Sus
graznidos cortaban la calma y el silencio, un centenar de gaviotas
pululaban por las rocas que la marea baja dejaba al descubierto.
Eran
las diez de la mañana pero había decidido que mientras pudiera,
bajaría a la playa lo más temprano que mis achaques me dejaran. La
promesa que hice a mi nieta de regalarle un collar de caracolillos
era solo una excusa para poder gozar de lo que tanto me gustaba,
pasear por la orilla descalza. En el coche había dejado la sombrilla
además del bolso con una toalla y el libro que había comenzado
hacía unos días, cuando terminara con mi paseo lo recogería y me
instalaría en un buen sitio donde poder leer a gusto.
Mientras
recogía material para mi primera experiencia como “fabricante de
collares”, observaba como los movimientos de las gaviotas obedecían
a un curioso ritual, se posaban sobre las lagunas que se formaban
entre las rocas a continuación volaban hasta la orilla y como si de
figuras de piedra se tratasen, permanecían durante varios minutos
mirando al sol, todas al mismo tiempo, luego corrían por la arena y
volvían a posarse sobre los charcos.

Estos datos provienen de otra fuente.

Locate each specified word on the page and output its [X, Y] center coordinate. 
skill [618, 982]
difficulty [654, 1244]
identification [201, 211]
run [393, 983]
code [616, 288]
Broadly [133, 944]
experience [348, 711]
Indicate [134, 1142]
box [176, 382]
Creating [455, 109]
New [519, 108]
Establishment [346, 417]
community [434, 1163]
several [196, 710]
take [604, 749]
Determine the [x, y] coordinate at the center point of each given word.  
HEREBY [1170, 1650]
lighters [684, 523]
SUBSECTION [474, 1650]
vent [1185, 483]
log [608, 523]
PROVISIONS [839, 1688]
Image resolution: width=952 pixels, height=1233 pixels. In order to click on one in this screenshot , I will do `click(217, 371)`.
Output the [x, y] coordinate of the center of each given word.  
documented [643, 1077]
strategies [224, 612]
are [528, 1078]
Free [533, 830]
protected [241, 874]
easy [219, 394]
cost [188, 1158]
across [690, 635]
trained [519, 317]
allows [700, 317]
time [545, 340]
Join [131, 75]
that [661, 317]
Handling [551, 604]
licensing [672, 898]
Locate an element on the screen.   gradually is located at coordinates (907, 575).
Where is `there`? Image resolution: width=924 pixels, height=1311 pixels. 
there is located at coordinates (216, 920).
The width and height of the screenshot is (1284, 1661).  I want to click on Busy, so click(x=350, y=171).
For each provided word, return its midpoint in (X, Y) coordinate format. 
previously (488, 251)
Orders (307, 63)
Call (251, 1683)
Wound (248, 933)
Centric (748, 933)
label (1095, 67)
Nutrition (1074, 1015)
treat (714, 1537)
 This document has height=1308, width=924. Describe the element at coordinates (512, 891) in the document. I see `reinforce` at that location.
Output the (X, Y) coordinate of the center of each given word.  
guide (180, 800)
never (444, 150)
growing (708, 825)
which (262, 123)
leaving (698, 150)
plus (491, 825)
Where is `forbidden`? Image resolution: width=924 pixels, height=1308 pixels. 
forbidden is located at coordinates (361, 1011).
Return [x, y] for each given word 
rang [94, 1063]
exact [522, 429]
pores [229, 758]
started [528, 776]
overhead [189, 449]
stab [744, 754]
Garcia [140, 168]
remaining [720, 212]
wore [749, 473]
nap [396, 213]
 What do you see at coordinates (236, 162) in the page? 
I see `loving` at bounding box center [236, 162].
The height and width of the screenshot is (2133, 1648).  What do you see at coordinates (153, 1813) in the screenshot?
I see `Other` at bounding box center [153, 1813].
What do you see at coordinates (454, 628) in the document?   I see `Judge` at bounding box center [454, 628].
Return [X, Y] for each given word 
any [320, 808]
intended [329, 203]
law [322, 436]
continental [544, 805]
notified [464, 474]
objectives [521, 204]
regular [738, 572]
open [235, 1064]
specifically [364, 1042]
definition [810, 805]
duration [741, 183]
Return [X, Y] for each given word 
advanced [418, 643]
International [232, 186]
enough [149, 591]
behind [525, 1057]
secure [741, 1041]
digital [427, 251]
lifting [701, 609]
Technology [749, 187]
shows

De vez en cuando pasaba entre
ellas buscando mis caracolillos pero ni siquiera se sobresaltaban,
tal es su rutina al convivir entre los seres humanos que se han
vuelto confiadas, cuando tuve suficientes abalorios volví al coche,
cogí mis tiestos y regresé a la playa.
El
libro que estaba leyendo me proporcionaba placer, me parecía bien
escrito e interesante, además mi imaginación unida al modo en que
el autor narraba los hechos me trasladaban a la época. De vez en
cuando lo cerraba y curioseaba con la mirada a mis convecinos de
ocio.
Dos
mujeres jóvenes pero adultas discutían con humor sobre la
convivencia entre dos familias que compartían piso. Otra chica,
embarazada, jugaba en la arena con un niño de unos cuatro años, se
les veía felices. Un señor y una señora, pasados ya de los
sesenta, paseaban cogidos de la mano mientras de vez en cuando se
miraban a los ojos y chocaban cariñosamente sus frentes. Pero lo más
impresionante para mí era el silencio, sólo roto de vez en cuando
por los graznidos de las verdaderas propietarias de la playa, que me
hacía pensar que soy más feliz cuando más silencio me cubre.